To expand the usage of the chatbot we built a quiz that helps students test their understanding of machine learning. The quiz is generated by the fine tune model. It creates 10 multiple choice questions and the answer. The user can select an option and they receive feedback about the answer being correct or not.

Evaluation

We evaluated the fine-tuned model on the ARC Challenge, a benchmark designed to test reasoning and logic rather than memorization. For an AI TA, the ability to reason and provide guided, instructive answers is more important than pure accuracy, which is why we started with this dataset. We used 500 questions from the dataset for practical runtime considerations.

We also evaluated both models on the TruthfulQA dataset, which aligns more closely with the FineTome data by emphasizing factual and instruction-following responses.

Model ARC Accuracy TruthfulQA
Fine-tuned 51% 78%
Baseline LLaMa 67% 53%

The drop in accuracy is expected for the ARC dataset: fine-tuning encourages the model to follow instructions, which can slightly compromise raw reasoning performance. However, on simpler question and answer format, the fine-tuned model performed much better than the baseline one. So it all depends on what you want to prioritize.

Challenges

  1. Memory constraints: Running different models with unsloth frequently ran out of RAM when saving to GGUF format. We experimented with various model sizes until one could be successfully saved.

  2. Quiz generation and parsing: Crafting a prompt that reliably produced questions, options, and answers in a consistent format was challenging. Correct parsing was essential to ensure the quiz behaved as expected.

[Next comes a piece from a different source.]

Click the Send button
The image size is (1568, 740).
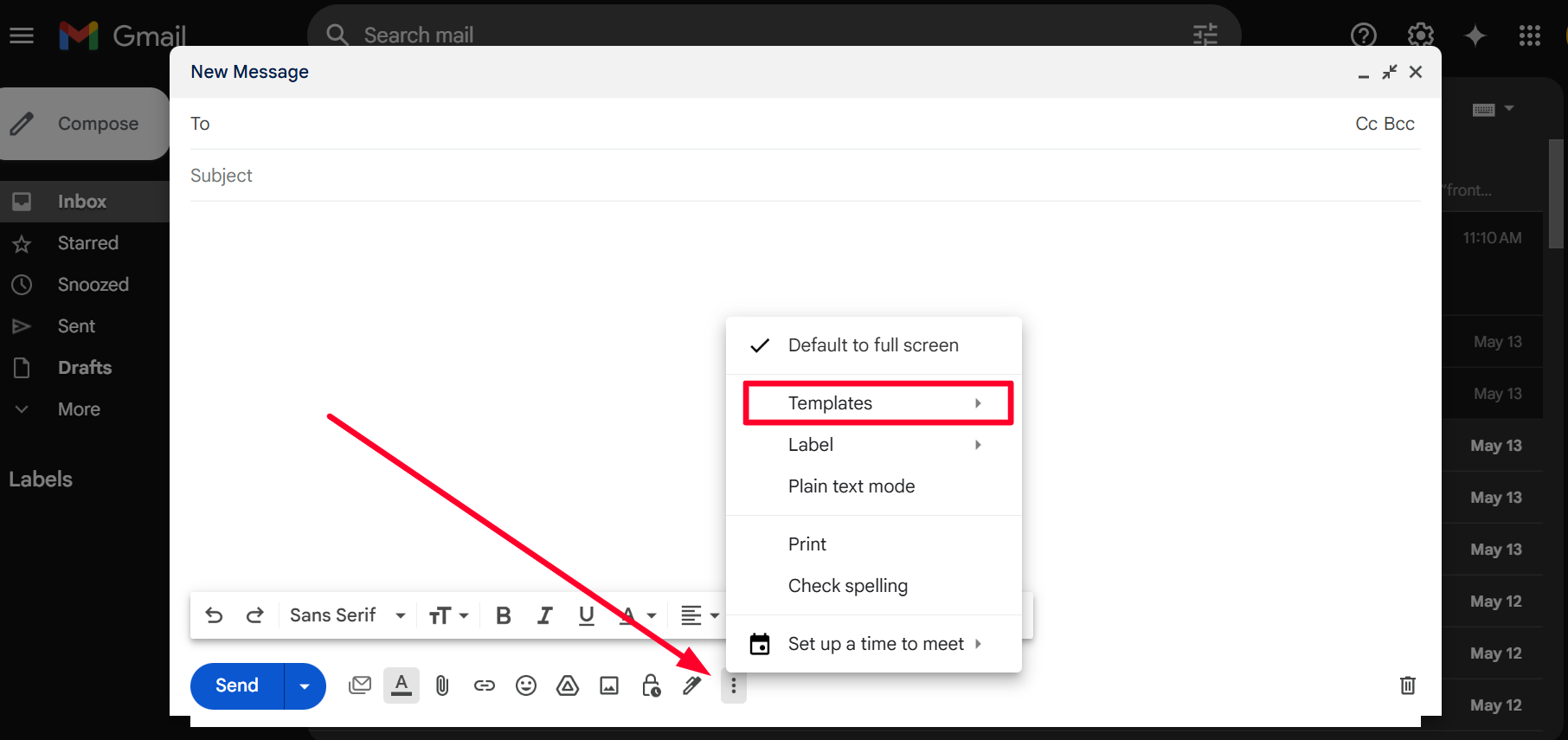pos(237,686)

  3. Model output variability: The model’s output varied across prompts. While we accounted for most observed formats, some questions may have been correctly answered but incorrectly parsed, potentially underestimating model performance.

Improvements

  1. The chatbot keeps little context of previous conversations and we do not inject back the output from previous answers because the inference was too slow. This is fitting for a question-answer interaction with the LLM, since context from previous answers is not as important. We could build a smart way of detection if the user is asking a follow up question, and only in those cases add the previous answer as context to the prompt sent to the LLM. This can be done dynamically to toggle on and off the context addition and make the experience better for the user.

  2. The quiz is generated by an LLM that is far from being 100% accurate in reasoning and answering questions. For this to be of more value we should give feedback to the LLM when the answer it selects as correct is in fact false (or other answers are correct). We tried looking for an ML-themed dataset for further fine tuning the LLM but couldn't find any. But this would greatly improve the quality of the generated quizes.